— START Data listing —

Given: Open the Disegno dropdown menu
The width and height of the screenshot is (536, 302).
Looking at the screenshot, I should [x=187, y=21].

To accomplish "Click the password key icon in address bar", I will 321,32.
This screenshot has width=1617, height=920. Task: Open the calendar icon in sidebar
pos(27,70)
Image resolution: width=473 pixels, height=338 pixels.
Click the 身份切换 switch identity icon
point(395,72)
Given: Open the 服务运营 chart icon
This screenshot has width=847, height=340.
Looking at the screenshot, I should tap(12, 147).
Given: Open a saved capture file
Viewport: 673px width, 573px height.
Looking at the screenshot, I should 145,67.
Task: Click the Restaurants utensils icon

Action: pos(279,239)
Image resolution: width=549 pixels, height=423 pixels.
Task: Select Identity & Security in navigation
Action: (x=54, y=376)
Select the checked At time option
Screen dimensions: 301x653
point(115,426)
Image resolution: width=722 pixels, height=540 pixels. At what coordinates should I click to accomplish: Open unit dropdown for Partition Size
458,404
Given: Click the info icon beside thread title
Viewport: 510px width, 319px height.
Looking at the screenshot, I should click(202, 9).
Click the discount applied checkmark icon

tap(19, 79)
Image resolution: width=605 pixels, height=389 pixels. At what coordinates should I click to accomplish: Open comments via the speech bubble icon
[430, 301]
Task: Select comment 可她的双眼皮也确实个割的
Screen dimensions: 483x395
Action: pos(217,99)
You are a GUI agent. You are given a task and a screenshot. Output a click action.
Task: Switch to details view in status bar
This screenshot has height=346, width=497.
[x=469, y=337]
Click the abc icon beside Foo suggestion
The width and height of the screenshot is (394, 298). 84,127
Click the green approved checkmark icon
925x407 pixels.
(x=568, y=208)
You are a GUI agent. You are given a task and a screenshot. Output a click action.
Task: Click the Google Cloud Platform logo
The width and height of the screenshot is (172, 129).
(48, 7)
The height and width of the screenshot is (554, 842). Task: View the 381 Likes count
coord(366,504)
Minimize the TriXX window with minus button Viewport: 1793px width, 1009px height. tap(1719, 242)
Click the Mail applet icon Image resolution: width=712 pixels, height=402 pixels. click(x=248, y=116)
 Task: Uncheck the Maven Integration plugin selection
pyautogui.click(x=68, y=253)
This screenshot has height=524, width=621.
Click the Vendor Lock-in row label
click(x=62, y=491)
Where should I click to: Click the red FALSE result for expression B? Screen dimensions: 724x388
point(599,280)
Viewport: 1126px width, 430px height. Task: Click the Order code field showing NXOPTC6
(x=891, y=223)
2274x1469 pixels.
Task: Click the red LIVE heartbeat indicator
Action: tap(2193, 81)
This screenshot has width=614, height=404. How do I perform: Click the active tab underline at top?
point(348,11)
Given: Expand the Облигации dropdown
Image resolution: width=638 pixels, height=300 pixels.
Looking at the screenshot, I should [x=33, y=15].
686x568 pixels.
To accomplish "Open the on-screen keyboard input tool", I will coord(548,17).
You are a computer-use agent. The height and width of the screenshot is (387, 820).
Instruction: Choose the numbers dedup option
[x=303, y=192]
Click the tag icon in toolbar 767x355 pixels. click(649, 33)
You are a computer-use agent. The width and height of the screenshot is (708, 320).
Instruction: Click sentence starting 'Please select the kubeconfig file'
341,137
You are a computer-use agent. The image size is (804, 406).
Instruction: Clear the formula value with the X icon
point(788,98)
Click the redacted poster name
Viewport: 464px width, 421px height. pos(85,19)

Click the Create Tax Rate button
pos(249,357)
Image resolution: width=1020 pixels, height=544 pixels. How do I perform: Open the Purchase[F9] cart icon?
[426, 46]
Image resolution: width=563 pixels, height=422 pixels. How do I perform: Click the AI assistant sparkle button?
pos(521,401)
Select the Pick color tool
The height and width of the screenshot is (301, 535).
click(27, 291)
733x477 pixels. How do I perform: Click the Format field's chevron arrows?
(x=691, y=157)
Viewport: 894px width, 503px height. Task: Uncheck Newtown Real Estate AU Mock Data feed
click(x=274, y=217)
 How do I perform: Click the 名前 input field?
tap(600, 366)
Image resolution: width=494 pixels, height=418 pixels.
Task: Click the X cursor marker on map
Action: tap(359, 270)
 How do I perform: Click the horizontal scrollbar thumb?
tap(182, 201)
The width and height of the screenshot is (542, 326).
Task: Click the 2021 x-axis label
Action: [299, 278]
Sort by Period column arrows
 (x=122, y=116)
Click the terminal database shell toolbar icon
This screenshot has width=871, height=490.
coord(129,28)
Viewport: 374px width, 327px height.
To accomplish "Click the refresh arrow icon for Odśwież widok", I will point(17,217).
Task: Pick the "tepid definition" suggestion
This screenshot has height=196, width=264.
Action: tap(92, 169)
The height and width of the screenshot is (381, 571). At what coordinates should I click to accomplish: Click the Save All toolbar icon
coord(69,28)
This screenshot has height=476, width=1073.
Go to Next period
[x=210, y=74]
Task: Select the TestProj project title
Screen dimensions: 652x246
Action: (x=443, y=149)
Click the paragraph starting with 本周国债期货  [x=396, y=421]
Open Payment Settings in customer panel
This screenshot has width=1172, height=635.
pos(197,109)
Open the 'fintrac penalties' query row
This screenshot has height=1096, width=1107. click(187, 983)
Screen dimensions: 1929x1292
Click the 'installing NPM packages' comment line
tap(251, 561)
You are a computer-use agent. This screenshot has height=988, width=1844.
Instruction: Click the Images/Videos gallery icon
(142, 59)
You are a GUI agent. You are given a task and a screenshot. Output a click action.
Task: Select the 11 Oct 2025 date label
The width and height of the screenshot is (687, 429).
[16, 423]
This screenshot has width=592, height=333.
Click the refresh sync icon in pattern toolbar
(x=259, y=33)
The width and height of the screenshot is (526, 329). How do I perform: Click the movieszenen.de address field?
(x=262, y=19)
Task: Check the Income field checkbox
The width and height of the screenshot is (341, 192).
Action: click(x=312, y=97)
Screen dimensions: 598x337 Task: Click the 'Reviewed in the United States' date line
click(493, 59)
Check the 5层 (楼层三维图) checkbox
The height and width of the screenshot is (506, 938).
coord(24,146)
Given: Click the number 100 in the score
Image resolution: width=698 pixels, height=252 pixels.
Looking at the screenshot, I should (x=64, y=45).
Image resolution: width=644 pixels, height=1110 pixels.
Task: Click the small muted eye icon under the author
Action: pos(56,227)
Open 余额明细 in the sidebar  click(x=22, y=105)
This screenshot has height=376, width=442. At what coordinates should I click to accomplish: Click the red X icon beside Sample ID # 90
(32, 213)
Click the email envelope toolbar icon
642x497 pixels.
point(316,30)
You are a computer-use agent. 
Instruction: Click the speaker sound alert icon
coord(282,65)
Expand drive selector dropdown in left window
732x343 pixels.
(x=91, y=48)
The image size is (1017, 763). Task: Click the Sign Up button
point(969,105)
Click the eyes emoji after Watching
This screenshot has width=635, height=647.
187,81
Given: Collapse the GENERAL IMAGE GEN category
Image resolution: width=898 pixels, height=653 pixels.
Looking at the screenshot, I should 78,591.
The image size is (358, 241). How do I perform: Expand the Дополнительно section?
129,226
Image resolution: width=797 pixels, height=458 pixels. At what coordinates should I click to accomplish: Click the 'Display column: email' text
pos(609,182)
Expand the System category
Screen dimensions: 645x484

— END Data listing —

→ **Exercise brief**: Find each line in the records above that contains the string "dimensions", and copy every such line.

→ **Finished answer**:
Screen dimensions: 301x653
Screen dimensions: 483x395
Where should I click to: Click the red FALSE result for expression B? Screen dimensions: 724x388
Screen dimensions: 652x246
Screen dimensions: 1929x1292
Screen dimensions: 598x337 Task: Click the 'Reviewed in the United States' date line
Screen dimensions: 645x484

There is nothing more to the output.